**Data extract:**
========================================================================

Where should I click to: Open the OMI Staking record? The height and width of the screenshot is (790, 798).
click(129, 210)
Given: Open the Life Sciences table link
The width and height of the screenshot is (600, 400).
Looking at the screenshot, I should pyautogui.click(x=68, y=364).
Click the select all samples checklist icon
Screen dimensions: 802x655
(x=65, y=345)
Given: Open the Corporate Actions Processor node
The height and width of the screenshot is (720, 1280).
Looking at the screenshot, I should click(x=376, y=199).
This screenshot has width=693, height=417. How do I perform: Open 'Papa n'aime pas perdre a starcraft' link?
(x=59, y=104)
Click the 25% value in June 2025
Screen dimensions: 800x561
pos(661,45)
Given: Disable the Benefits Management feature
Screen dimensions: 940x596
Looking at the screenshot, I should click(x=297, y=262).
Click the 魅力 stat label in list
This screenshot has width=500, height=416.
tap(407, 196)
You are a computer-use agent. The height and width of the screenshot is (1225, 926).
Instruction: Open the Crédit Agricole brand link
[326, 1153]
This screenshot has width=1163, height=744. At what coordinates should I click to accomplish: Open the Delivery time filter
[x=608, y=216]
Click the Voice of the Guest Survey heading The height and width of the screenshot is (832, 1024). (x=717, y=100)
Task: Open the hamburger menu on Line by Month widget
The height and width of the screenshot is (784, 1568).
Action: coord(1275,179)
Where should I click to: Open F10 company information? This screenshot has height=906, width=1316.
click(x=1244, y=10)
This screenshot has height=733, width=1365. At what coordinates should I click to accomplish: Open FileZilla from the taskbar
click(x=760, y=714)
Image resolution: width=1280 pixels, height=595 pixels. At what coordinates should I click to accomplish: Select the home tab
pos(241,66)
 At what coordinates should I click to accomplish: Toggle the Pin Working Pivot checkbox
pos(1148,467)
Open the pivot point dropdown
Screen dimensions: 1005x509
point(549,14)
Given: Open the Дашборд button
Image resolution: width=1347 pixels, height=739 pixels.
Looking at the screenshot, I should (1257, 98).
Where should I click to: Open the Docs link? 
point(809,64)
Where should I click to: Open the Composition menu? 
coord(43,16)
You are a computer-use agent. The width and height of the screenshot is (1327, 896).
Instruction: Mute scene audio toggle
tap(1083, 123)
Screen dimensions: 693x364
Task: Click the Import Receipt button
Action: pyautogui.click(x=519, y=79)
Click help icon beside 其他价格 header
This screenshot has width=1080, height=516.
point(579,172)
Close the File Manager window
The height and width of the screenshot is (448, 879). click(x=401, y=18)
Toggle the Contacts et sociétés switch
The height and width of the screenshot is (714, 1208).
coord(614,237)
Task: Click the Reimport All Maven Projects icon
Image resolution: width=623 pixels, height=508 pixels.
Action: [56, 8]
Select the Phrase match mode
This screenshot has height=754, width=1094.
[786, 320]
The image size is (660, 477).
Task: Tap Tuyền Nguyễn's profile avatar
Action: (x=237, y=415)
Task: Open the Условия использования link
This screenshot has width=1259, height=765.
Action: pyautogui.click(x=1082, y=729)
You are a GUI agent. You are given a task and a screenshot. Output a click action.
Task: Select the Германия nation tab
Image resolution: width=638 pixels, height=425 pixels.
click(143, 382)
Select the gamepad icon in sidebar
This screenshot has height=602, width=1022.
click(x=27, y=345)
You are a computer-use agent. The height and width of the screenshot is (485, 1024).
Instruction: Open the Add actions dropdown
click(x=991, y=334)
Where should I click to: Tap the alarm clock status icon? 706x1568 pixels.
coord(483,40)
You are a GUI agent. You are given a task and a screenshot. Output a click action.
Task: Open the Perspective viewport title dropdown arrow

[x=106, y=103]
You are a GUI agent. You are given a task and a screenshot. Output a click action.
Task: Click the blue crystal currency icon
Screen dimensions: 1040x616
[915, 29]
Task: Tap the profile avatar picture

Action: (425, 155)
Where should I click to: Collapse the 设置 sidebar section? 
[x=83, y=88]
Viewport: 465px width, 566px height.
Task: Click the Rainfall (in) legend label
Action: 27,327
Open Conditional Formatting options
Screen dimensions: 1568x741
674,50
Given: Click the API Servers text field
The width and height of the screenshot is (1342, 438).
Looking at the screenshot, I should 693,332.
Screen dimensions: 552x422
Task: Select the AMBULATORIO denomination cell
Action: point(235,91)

========================================================================

**Task directions:** Transcribe the entire listing above exactly.

**Solution to this task:**
Where should I click to: Open the OMI Staking record? The height and width of the screenshot is (790, 798).
click(129, 210)
Given: Open the Life Sciences table link
The width and height of the screenshot is (600, 400).
Looking at the screenshot, I should pyautogui.click(x=68, y=364).
Click the select all samples checklist icon
Screen dimensions: 802x655
(x=65, y=345)
Given: Open the Corporate Actions Processor node
The height and width of the screenshot is (720, 1280).
Looking at the screenshot, I should click(x=376, y=199).
This screenshot has width=693, height=417. How do I perform: Open 'Papa n'aime pas perdre a starcraft' link?
(x=59, y=104)
Click the 25% value in June 2025
Screen dimensions: 800x561
pos(661,45)
Given: Disable the Benefits Management feature
Screen dimensions: 940x596
Looking at the screenshot, I should click(x=297, y=262).
Click the 魅力 stat label in list
This screenshot has width=500, height=416.
tap(407, 196)
You are a computer-use agent. The height and width of the screenshot is (1225, 926).
Instruction: Open the Crédit Agricole brand link
[326, 1153]
This screenshot has width=1163, height=744. At what coordinates should I click to accomplish: Open the Delivery time filter
[x=608, y=216]
Click the Voice of the Guest Survey heading The height and width of the screenshot is (832, 1024). (x=717, y=100)
Task: Open the hamburger menu on Line by Month widget
The height and width of the screenshot is (784, 1568).
Action: coord(1275,179)
Where should I click to: Open F10 company information? This screenshot has height=906, width=1316.
click(x=1244, y=10)
This screenshot has height=733, width=1365. At what coordinates should I click to accomplish: Open FileZilla from the taskbar
click(x=760, y=714)
Image resolution: width=1280 pixels, height=595 pixels. At what coordinates should I click to accomplish: Select the home tab
pos(241,66)
 At what coordinates should I click to accomplish: Toggle the Pin Working Pivot checkbox
pos(1148,467)
Open the pivot point dropdown
Screen dimensions: 1005x509
point(549,14)
Given: Open the Дашборд button
Image resolution: width=1347 pixels, height=739 pixels.
Looking at the screenshot, I should (1257, 98).
Where should I click to: Open the Docs link? 
point(809,64)
Where should I click to: Open the Composition menu? 
coord(43,16)
You are a computer-use agent. The width and height of the screenshot is (1327, 896).
Instruction: Mute scene audio toggle
tap(1083, 123)
Screen dimensions: 693x364
Task: Click the Import Receipt button
Action: pyautogui.click(x=519, y=79)
Click help icon beside 其他价格 header
This screenshot has width=1080, height=516.
point(579,172)
Close the File Manager window
The height and width of the screenshot is (448, 879). click(x=401, y=18)
Toggle the Contacts et sociétés switch
The height and width of the screenshot is (714, 1208).
coord(614,237)
Task: Click the Reimport All Maven Projects icon
Image resolution: width=623 pixels, height=508 pixels.
Action: [56, 8]
Select the Phrase match mode
This screenshot has height=754, width=1094.
[786, 320]
The image size is (660, 477).
Task: Tap Tuyền Nguyễn's profile avatar
Action: (x=237, y=415)
Task: Open the Условия использования link
This screenshot has width=1259, height=765.
Action: pyautogui.click(x=1082, y=729)
You are a GUI agent. You are given a task and a screenshot. Output a click action.
Task: Select the Германия nation tab
Image resolution: width=638 pixels, height=425 pixels.
click(143, 382)
Select the gamepad icon in sidebar
This screenshot has height=602, width=1022.
click(x=27, y=345)
You are a computer-use agent. The height and width of the screenshot is (485, 1024).
Instruction: Open the Add actions dropdown
click(x=991, y=334)
Where should I click to: Tap the alarm clock status icon? 706x1568 pixels.
coord(483,40)
You are a GUI agent. You are given a task and a screenshot. Output a click action.
Task: Open the Perspective viewport title dropdown arrow

[x=106, y=103]
You are a GUI agent. You are given a task and a screenshot. Output a click action.
Task: Click the blue crystal currency icon
Screen dimensions: 1040x616
[915, 29]
Task: Tap the profile avatar picture

Action: (425, 155)
Where should I click to: Collapse the 设置 sidebar section? 
[x=83, y=88]
Viewport: 465px width, 566px height.
Task: Click the Rainfall (in) legend label
Action: 27,327
Open Conditional Formatting options
Screen dimensions: 1568x741
674,50
Given: Click the API Servers text field
The width and height of the screenshot is (1342, 438).
Looking at the screenshot, I should 693,332.
Screen dimensions: 552x422
Task: Select the AMBULATORIO denomination cell
Action: point(235,91)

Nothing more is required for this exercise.